Friday, December 09, 2016
Laocoön and His Sons at Disneyland
This sculpture has been something that has caught my eye each time I have visited Club 33. Residing in the main dining room, "Laocoön and His Sons" is not something that you just look at casually. The look of agony on Laocoön's face begs to be noticed. This is the first photo I took of it back in September 2007. Little did I know that nine years later I would have a very interesting story to piece together.
Flash forward to my most recent dinner at the Club, and our wonderful waitress Angela told us the backstory. The original statue was unearthed in Rome in 1506 and then placed on public display in the Vatican, where it still resides today. When it was excavated, there were a number of pieces missing from the statue. Angela told us that both Raphael and Michelangelo created what they thought his missing arms might look like, but that Michelangelo's interpretation won out.
At this point, my memory started humming. I remembered that I had seen another copy of this statue somewhere. Sure enough, just one month before I had seen it in Savannah at the Telfair Museum.
Carl Brandt, the Telfair's first director, traveled to Europe in 1883 to purchase works of art for the museum's collection. While there, he commissioned this plaster cast of the Roman sculpture dating from early in the first century AD. A vintage Telfair publication describes it:
"As priest of Apollo, Laocoön was commissioned by the Trojans to offer a bullock to Neptune. During the sacrifice two enormous serpents issued from the sea and attached his two sons, who stood next to the altar. The father attempted to defend his sons, but the serpents falling upon him, he died in greatest agony from their venomous bites."

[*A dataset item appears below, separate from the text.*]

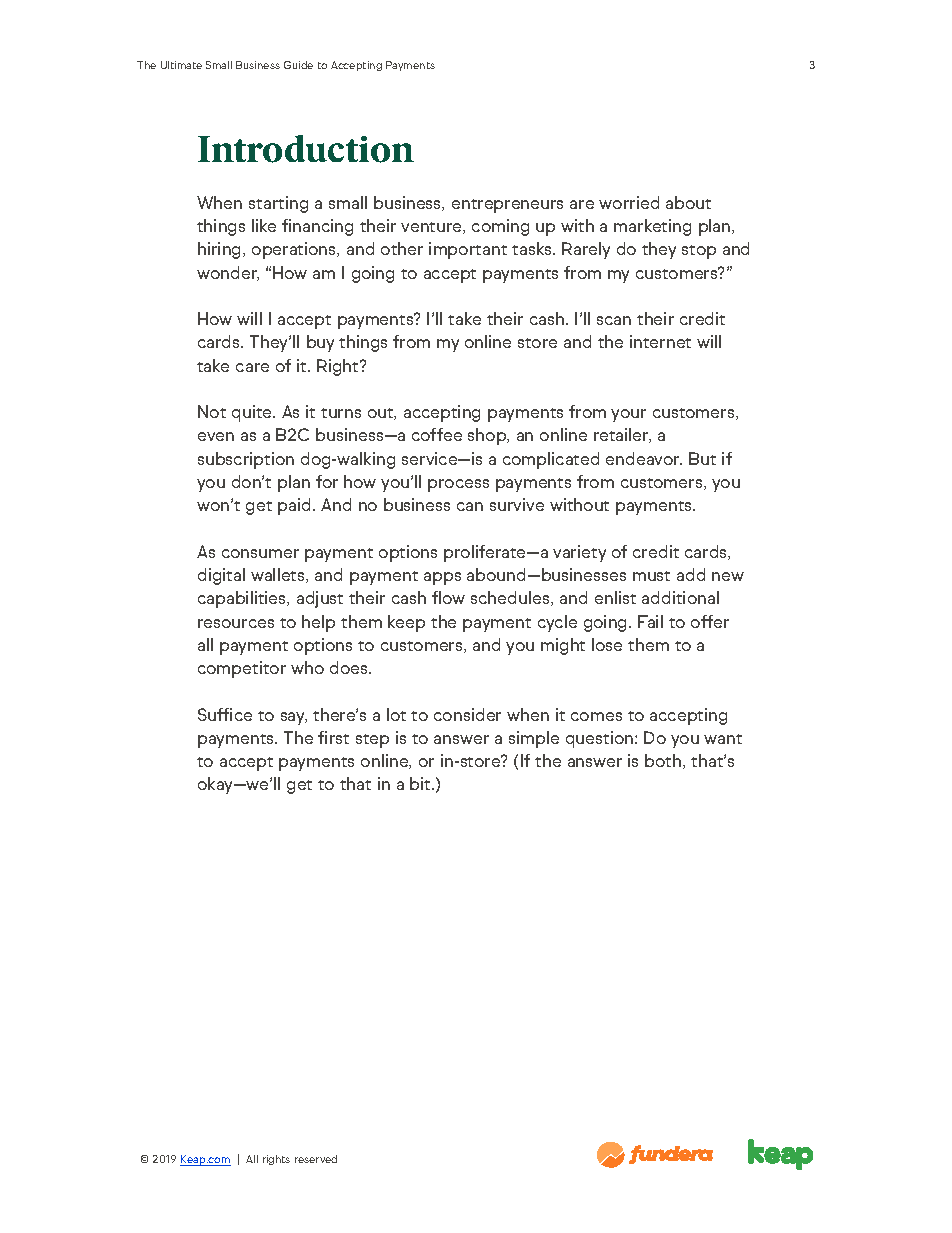 The height and width of the page is (1233, 952). Describe the element at coordinates (298, 65) in the page. I see `Guide` at that location.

I had also photographed it in Savannah back in March 2007, just 6 months before my photo at Club 33 was shot.
My brain continued to engage; if the original was in Rome at the Vatican, I wondered if I had seen it when I visited Rome back in 2004.
BINGO! From September 2004:
From Rome, to Savannah, to Club 33. The circle is complete!
More Daveland photos and fun at my main website.
How interesting that Michelangelo's interpretation forsakes the position of that original arm. It's like he had the right piece for reference but then decided to give it his own spin, anyways.
ReplyDeleteWhat a great find and a rich backstory. Others might have published Angela's blurb about it, but only you would have known about ( and seen in person ) the pieces in Savannah and the Vatican. Disney archivist Dave Smith doesn't even have detailed info and references like this.